La movilidad laboral llevó a miles de españoles a buscar oportunidades fuera de nuestras fronteras durante la última década. Pero el fenómeno del retorno se aceleró durante los últimos meses y, junto a él, una realidad burocrática que muchos no conocen como la existencia de una red de protección específica para quienes deciden volver.
El Servicio Público de Empleo Estatal (SEPE) recordó recientemente que existe el subsidio para emigrantes retornados, una ayuda económica de 480 euros mensuales y que está destinada a facilitar la reinserción en el mercado laboral nacional.
Cuáles son los requisitos del subsidio para emigrantes retornados
No todos los que regresan cuentan con derecho a prestación, y en ese momento es donde reside la mayor confusión entre los usuarios. El subsidio para emigrantes retornados se encuentra pensado específicamente para los españoles que han trabajado en países situados fuera de la Unión Europea, del Espacio Económico Europeo o de Suiza.
Para obtener ese beneficio, el trabajador debe acreditar haber estado empleado al menos 12 meses durante los últimos seis años fuera de España y, precisamente, no tener derecho a una prestación contributiva en el momento de su regreso.

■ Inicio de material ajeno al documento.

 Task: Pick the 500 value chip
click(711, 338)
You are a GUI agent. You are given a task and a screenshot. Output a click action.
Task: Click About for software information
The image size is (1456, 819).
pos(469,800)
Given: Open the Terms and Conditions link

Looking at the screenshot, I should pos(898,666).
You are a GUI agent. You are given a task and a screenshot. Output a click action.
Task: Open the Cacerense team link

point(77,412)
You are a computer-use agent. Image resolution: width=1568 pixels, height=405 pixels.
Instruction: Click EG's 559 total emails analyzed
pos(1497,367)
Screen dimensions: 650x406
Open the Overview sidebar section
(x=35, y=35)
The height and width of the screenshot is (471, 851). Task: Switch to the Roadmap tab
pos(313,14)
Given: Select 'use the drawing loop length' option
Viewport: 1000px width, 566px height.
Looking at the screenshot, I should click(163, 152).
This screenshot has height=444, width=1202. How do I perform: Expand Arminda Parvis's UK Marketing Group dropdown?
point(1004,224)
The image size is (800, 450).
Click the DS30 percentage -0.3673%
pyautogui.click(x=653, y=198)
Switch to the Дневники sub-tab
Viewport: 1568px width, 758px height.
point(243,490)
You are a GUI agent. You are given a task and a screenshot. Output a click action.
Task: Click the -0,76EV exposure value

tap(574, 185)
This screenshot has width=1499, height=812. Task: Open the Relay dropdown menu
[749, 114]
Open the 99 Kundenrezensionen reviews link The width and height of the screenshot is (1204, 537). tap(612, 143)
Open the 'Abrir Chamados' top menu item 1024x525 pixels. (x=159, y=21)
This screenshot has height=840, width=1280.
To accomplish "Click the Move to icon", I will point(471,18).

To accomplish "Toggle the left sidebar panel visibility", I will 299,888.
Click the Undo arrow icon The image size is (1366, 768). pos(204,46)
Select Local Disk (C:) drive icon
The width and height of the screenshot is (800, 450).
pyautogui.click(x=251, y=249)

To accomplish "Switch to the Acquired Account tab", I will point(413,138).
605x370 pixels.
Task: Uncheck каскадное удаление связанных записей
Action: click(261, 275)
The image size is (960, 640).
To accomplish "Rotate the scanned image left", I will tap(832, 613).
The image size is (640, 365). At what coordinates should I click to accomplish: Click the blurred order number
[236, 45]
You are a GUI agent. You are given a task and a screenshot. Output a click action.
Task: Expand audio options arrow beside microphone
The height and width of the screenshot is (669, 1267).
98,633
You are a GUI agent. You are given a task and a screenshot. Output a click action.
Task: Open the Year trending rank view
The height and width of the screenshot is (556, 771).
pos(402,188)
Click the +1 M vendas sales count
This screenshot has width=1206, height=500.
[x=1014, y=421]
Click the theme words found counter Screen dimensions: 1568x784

Es importante resaltar que quienes regresen de países comunitarios como Alemania o Francia no quedan desamparados, pero su vía de protección es distinta, ya que ellos pueden sumar sus cotizaciones europeas para cobrar el paro ordinario.
Caso contrario ocurre para los que vuelven a destinos como Estados Unidos, Reino Unido, México o Australia, el subsidio para emigrantes retornados es importante. Este se cobra durante un periodo inicial de seis meses, prorrogables hasta un máximo de 18, siempre y cuando se mantengan los requisitos de carencia de renta, fijados en el 75% del Salario Mínimo Interprofesional.
Subsidio para emigrantes retornados: documento clave
El principal obstáculo que encuentran los retornados no es la falta de derecho, sino la falta de previsión documental. Para que el SEPE apruebe la ayuda, se necesita presentar el Certificado de Emigrante Retornado, un documento que emiten las Delegaciones o Subdelegaciones del Gobierno.
Este certificado busca demostrar de manera fehaciente el tiempo trabajado en el extranjero mediante contratos, nóminas o certificados de la empresa de origen. Sin este elemento, el proceso se bloquea.
La desinformación es la causa principal por la que miles de ciudadanos no llegan a solicitar esta cuantía, que equivale al 80% del IPREM. En un contexto de encarecimiento del coste de vida, esta ayuda de 480 euros mensuales no solo significa aun alivio financiero, sino el primer paso para una vuelta segura a un sistema laboral que, a menudo, es ajeno tras años de ausencia.